YOUR TASKS →
1. In the course descriptions, rewrite the paragraph beginning "Conspiracy! Murder! Vengeance!" as a short bulleted list that keeps its main facts.
2. Using the course descriptions, explain in one to three sentences how people who don't live in New York come to "know" the city.
3. Carry the course descriptions forward from their final sentence.

TEXT PROVIDED →
** START **
LIT 283: New York City in Film
Prof. Jay Walitalo
How do people who don’t live in New York “know” about New York? They see it in the movies. Brooklyn, Queens, the Bronx, Staten Island and Manhattan are places New Yorkers call home, but in movies they can look and feel both familiar and faraway, often at the same time. This course will examine the image and idea of New York—both the city itself and the people who live in it—as portrayed in narrative and documentary film.
LIT 290: Latino/a Literature and Film
Prof. Belinda Rincon
“Illegal alien,” Latin lover, Latina sexpot, gardener, maid, drug dealer, gang-banger, convict, etc. You know these Latina/o stereotypes by heart. We will use Latina/o literature and films by/about Latinas/os to define, contemplate, deconstruct, analyze, interpret, critique, and theorize how representations inform our lives in both obvious and unexpected ways.
LIT 314: Shakespeare and Justice
Prof. Peggy Escher
Conspiracy! Murder! Vengeance! Crimes and punishments take center stage in Shakespeare and Justice (Lit 314). Who’s your favorite villain? Iago, the inhuman dog in Othello? Lady Macbeth, hands dripping with blood? Goneril, King Lear’s “unnatural” daughter? Learn how Shakespeare delivers justice, mercy and retribution in his comedies, histories, and tragedies. You be the judge.
LIT 315: American Literature and the Law
Prof. Veronica Hendrick
The shifts that created separate forms of bound labor--apprentices, servants, and slaves--are echoed in modern American legal and social structures. By reading letters, memoirs, novels, and court opinions, this course develops the ever-complicated position of laborers in America.
** END **
Stored data →
** START **
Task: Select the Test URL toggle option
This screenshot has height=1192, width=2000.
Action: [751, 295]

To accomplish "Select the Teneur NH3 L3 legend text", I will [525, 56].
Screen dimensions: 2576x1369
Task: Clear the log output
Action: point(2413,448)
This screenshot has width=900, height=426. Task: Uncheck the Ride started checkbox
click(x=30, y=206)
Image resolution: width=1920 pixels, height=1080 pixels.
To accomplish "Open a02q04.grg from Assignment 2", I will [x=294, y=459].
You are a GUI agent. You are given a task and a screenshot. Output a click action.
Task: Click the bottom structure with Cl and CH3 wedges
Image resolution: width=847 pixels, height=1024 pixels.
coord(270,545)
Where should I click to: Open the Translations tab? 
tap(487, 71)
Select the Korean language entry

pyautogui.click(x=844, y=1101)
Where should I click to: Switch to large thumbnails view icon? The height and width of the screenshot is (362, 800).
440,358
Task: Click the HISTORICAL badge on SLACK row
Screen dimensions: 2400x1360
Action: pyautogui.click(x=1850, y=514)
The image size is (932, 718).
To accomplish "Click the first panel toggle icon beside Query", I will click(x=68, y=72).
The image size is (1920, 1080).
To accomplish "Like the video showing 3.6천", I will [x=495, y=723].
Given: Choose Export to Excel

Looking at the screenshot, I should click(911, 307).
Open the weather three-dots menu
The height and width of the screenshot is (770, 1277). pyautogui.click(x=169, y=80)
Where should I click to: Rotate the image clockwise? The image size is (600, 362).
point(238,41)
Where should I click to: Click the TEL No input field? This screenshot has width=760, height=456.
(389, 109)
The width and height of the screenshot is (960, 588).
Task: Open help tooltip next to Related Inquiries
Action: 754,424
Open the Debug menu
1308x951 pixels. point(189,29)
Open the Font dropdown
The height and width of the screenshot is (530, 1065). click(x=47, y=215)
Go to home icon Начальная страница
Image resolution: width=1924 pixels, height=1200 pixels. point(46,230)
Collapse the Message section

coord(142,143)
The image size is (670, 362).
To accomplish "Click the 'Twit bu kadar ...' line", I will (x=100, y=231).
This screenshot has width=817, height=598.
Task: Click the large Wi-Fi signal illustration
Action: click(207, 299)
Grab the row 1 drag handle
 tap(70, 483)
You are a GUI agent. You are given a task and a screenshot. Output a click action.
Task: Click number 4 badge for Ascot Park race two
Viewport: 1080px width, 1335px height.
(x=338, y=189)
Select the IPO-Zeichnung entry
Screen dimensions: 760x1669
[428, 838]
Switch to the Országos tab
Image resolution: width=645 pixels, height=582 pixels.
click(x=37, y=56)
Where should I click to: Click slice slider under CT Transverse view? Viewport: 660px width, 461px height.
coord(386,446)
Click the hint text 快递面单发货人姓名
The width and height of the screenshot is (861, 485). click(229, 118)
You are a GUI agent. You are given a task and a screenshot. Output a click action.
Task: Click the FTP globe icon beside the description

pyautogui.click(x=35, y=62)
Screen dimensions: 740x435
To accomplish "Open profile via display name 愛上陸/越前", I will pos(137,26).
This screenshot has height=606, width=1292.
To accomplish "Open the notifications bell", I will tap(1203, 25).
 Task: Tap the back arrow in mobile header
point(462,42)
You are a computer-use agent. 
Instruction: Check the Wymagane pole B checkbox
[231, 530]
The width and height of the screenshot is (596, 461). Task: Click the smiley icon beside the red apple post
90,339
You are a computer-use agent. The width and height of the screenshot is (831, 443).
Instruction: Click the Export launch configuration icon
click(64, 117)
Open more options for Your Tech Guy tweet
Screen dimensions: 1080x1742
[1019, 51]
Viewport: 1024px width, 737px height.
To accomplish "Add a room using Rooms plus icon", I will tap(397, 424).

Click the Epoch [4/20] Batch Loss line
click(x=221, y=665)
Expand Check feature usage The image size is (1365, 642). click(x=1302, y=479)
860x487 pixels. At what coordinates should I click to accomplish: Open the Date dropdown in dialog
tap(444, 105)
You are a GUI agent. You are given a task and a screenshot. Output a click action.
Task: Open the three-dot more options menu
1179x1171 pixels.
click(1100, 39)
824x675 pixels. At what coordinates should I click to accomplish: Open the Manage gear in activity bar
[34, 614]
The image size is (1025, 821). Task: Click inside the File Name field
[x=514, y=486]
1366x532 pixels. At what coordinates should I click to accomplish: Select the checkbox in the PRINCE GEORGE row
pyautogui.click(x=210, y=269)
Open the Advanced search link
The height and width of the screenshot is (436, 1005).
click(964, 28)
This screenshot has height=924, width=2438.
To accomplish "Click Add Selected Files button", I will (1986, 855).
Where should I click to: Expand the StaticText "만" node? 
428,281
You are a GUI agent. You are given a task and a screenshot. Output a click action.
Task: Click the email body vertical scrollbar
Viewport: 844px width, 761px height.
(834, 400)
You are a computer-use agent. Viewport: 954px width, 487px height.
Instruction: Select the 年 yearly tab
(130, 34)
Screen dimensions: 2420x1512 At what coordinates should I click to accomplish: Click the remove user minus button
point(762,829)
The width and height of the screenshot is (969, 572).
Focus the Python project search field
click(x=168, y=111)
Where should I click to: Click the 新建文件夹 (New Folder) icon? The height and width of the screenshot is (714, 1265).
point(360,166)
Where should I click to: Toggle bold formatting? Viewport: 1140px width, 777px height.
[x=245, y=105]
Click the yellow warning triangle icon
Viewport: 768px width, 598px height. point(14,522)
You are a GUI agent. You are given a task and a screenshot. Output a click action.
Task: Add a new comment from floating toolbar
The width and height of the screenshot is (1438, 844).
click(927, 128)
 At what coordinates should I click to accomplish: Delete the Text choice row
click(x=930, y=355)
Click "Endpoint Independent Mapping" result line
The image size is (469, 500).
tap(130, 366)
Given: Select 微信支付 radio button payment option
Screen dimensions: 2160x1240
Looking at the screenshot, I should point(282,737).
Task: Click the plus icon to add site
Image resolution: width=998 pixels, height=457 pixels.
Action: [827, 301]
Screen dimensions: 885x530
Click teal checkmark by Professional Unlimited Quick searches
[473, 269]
** END **
ANSWERS FOR THE TASKS →
1.
- Shakespeare and Justice (Lit 314) focuses on crimes and punishments.
- Its villains include Iago in Othello, Lady Macbeth, and Goneril, King Lear's "unnatural" daughter.
- Students learn how Shakespeare delivers justice, mercy and retribution in his comedies, histories, and tragedies.

2. They see it in the movies. On film, the boroughs New Yorkers call home can look and feel both familiar and faraway, often at the same time.

3.
LIT 316: Gender and Identity in Literary Traditions
Prof. Liza Yukins
Have you ever stopped to wonder why, in this infinitely varied and complex nation, there are only two public restroom categories: “women” and “men”? In this course we will explore the reasons for and results of such a limited binary. By reading a diverse collection of short stories, plays, and novels, we will examine how different social groups imagine gender identity and we will explore relationships between gender, sex, race, and economics. Possible authors may include Achy Obejas, Maxine Hong Kingston, Junot Diaz, David Henry Hwang, Tim O’Brien, Toni Morrison, and Alison Bechdel.
LIT 316: Gender and Identity in Literary Traditions
Prof. Nivedita Majumdar
“One is not born a woman,” asserted Simone de Beauvoir, “but becomes one.” How does literature both reflect and challenge this “becoming” or the construction of gender identities? How do other identities, of class, nationality and race, intersect with that of gender? We will read literary and critical texts that illuminate these issues by authors from around the world. By the end of the course, you should be able to demonstrate knowledge of the texts, the authors and literary and social movements that produced them, and the elements of those texts, such as symbols, themes, and points of view. Texts will include those by Virginia Woolf, Doris Lessing, Kate Chopin, Charlotte Perkins Gilman, Sinclair Ross, Katherine Mansfield, Ahdaf Soueif, Ashapurna Devi, Friedrich Engels, Simone de Beauvoir, Elaine Showalter and Toril Moi.
LIT 327: Crime and Punishment in Literature
Prof. Toy-Fung Tung
Starting with Dostoevsky's classic cat-and mouse thriller, Crime and Punishment, we will branch out and look at many kinds of crimes and criminals, from the first FBI profiler of serial killers to a contemporary detective novel about a serial killer posing his victims in vintage red mandarin dresses. We will examine how criminals are caught and how they escape. We will look at guilt and psychology as factors in crime detection and evasion. We read about a crime committed by an entire town and about Tituba, the black witch of Salem, with a small dose of criminal law thrown in (for justice's sake).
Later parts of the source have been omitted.